After San Francisco, they drove down the coast to Monterey, where they spent half a day watching the sea horses at the aquarium. They spent a night at a paradise for sybarites set into the sere hills above Big Sur. They had a romantic dinner and a naked soak under the stars in the coed Japanese baths. “Ooh la la!” said Belinda. The next day they hiked in Los Padres National Forest, and afterward had side-by-side massages in their room.
They spent a night in Santa Barbara, and two nights in L.A.
“I never cared for Los Angeles,” said Belinda. “What did they find to do?”
“They spent one day at the Getty Museum and one at Disneyland.”
“Well, they are a pair,” Belinda said.

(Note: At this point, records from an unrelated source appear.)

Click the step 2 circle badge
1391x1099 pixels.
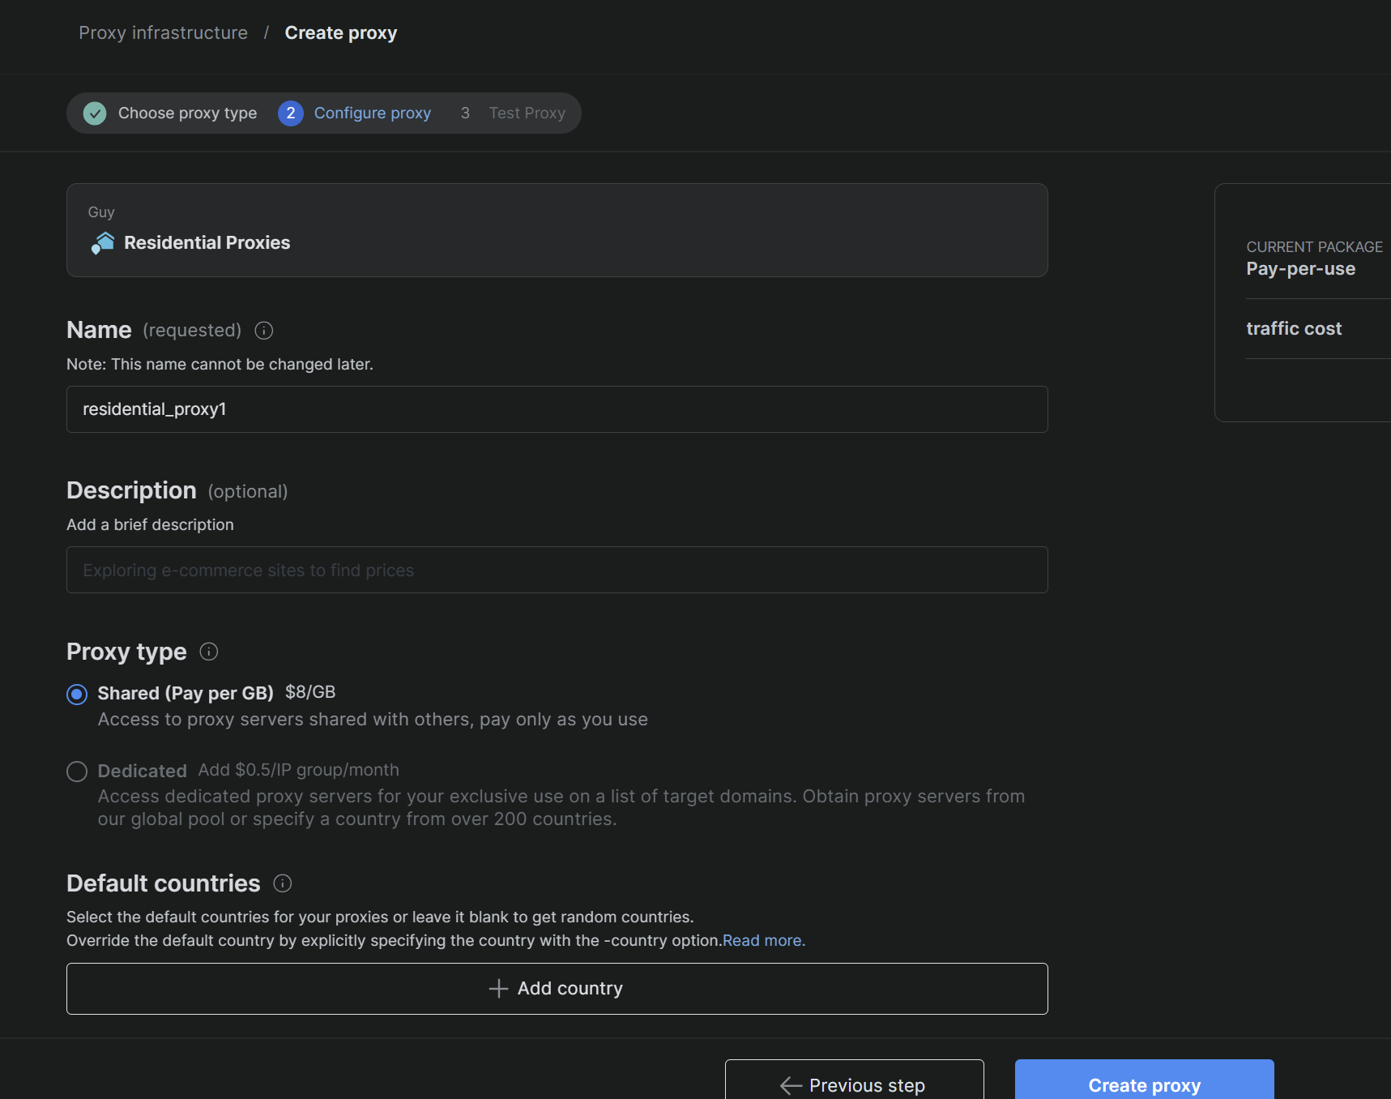290,113
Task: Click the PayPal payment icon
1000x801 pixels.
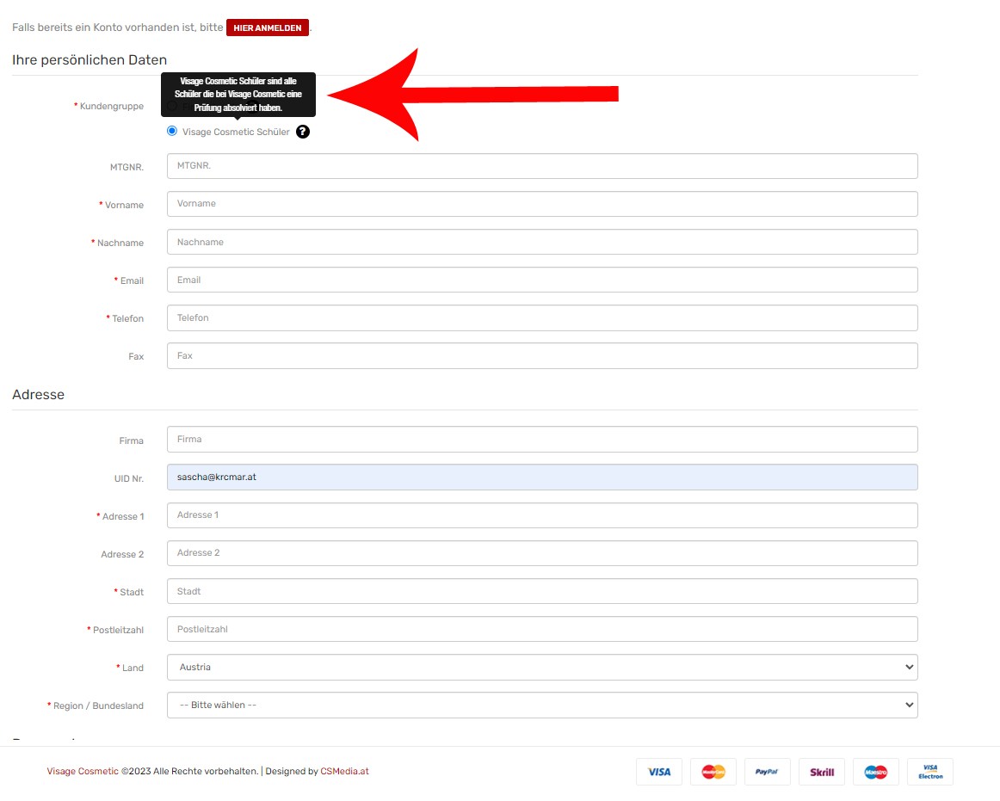Action: tap(767, 772)
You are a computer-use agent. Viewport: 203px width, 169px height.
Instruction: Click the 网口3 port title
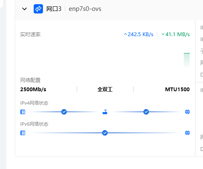point(54,9)
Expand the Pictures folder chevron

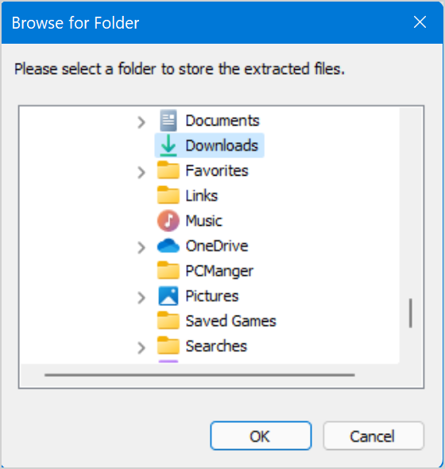click(x=141, y=297)
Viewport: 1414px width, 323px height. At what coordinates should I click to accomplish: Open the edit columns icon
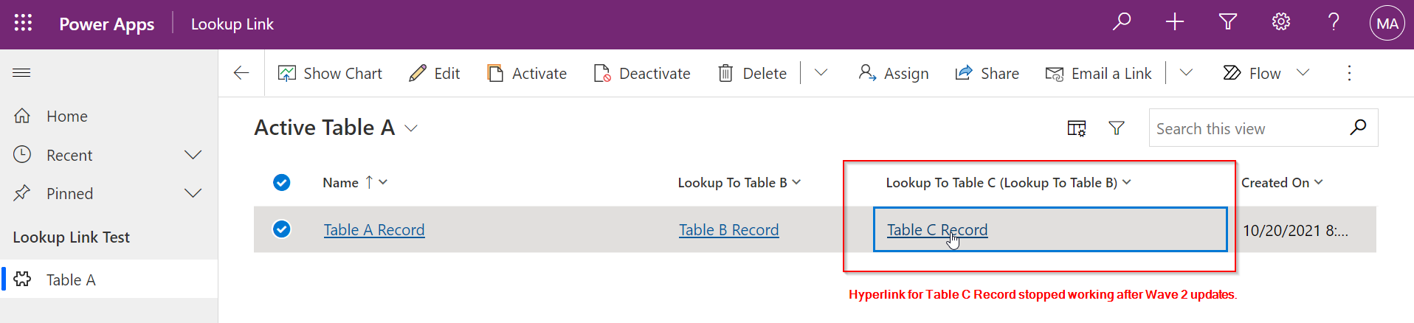click(1076, 128)
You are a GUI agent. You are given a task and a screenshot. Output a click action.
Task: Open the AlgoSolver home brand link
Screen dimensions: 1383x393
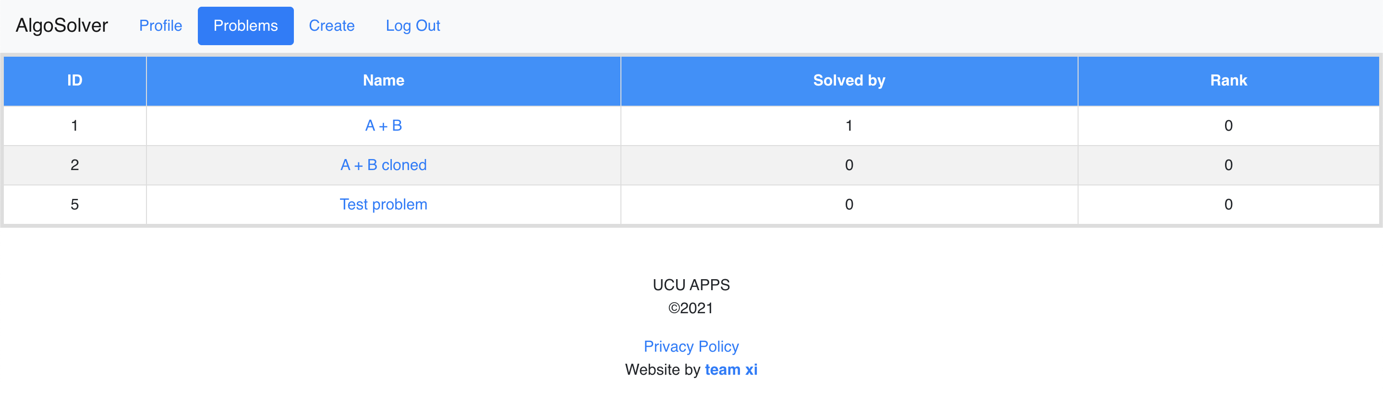click(62, 26)
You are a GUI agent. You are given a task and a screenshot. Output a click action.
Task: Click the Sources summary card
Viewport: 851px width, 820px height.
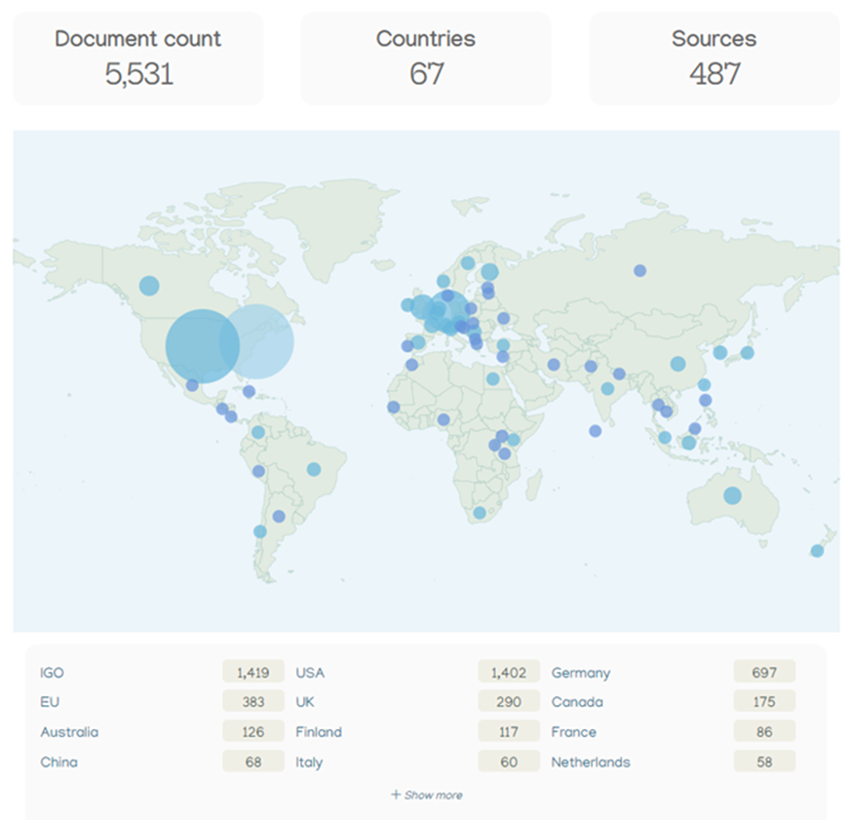point(714,59)
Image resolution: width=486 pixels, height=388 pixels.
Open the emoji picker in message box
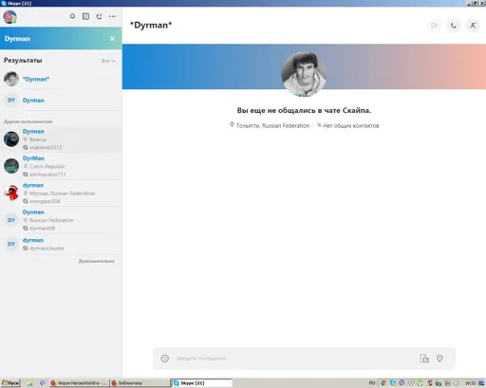pos(164,359)
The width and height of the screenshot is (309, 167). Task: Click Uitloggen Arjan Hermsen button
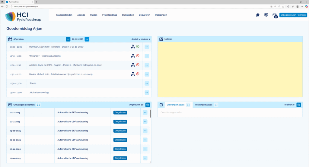293,15
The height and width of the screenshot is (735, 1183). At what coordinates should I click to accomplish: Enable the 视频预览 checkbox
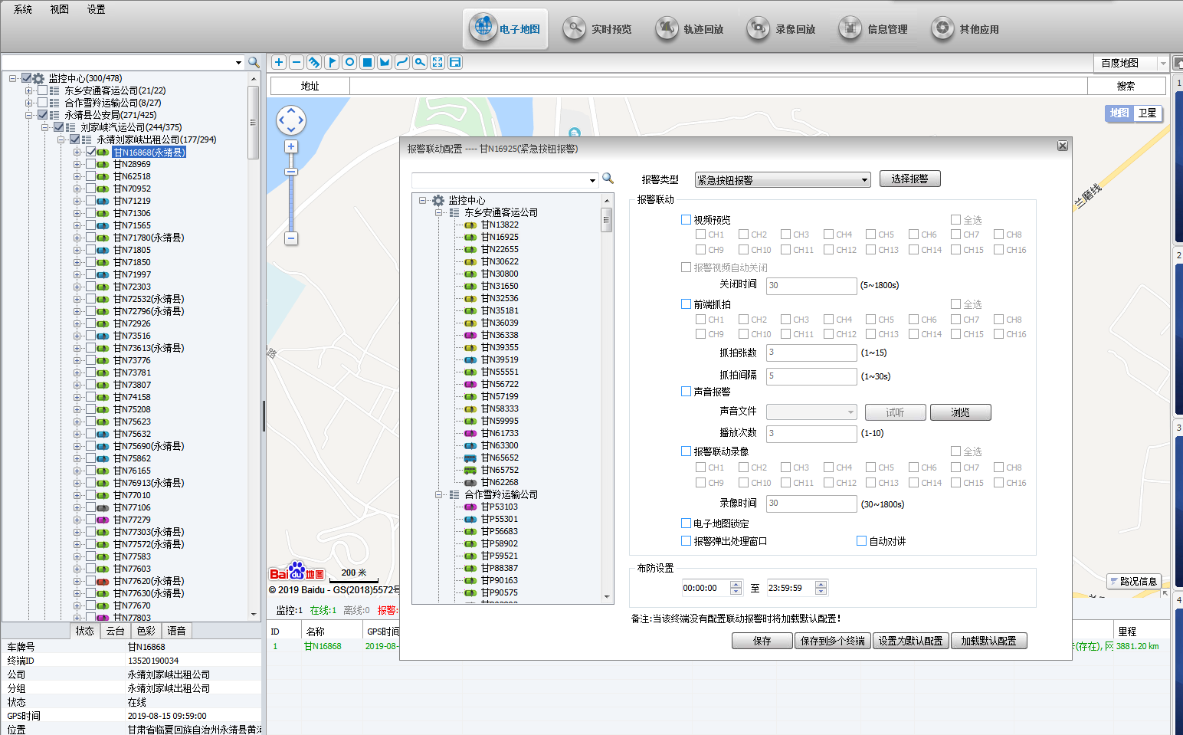pos(687,220)
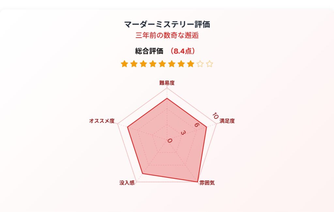
Task: Click the tenth empty outline star
Action: click(209, 64)
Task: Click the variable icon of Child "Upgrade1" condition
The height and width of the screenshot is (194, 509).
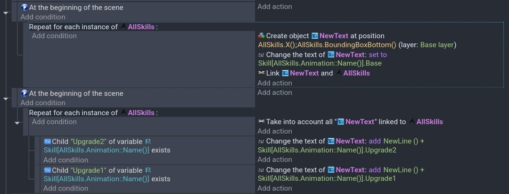Action: coord(48,170)
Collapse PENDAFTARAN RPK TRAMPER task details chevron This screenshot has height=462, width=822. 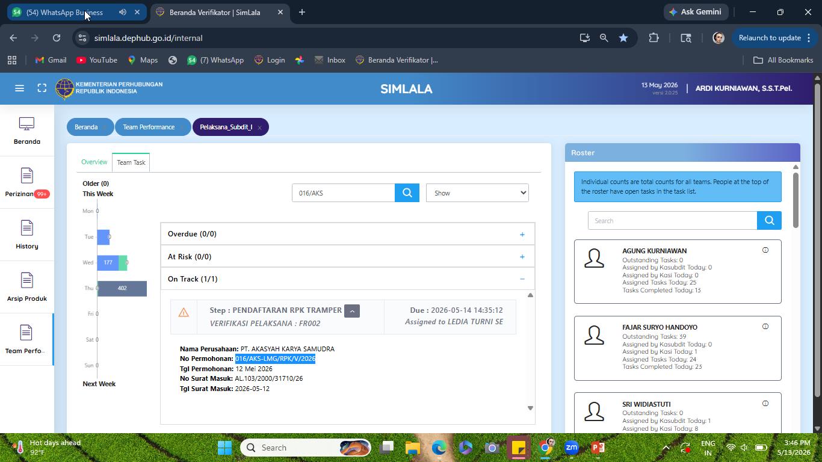[352, 311]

And then, thoughtfully, “But what kind of a newlywed twenty-eight-year-old is up in the middle of the night watching the Nature Channel?”
N
icky, as it turns out, loved L.A. He loved the climate, he loved the cars, he loved the beach at Malibu. We learned this when, about a month after the wedding trip, he was offered a part in a television pilot by one of his college pals, now a Hollywood hyphenate, writer-producer. I was keeping Dinah company as she pedaled resentfully on her recumbent bike machine, under orders from the P.T., whom she called her Physical Terrorist, when Nicky arrived with the news. (Grace had given Dinah an iPod already loaded with “Mom music” for her recuperation, but she hated exercise so much that mere music was not enough of a distraction or incentive. I came over a couple of times a week to crack the whip.)
“It's a comedy/drama about a marriage license bureau,” said Nicky.
“Set in L.A.?”
“Keep pedaling, Mom. No, set in New York.”
Dinah grudgingly resumed her labors. “That's good at least,” she said. “So you'll film here?”
“Only the exteriors. If it goes, we'd be here a couple of days a month.”
Dinah stopped again.
“Keep pedaling, Mom.”
“Stuff it,” she said, hauling herself to her feet and making for her big chair by the fireplace. “Get me a Diet Coke, will you?”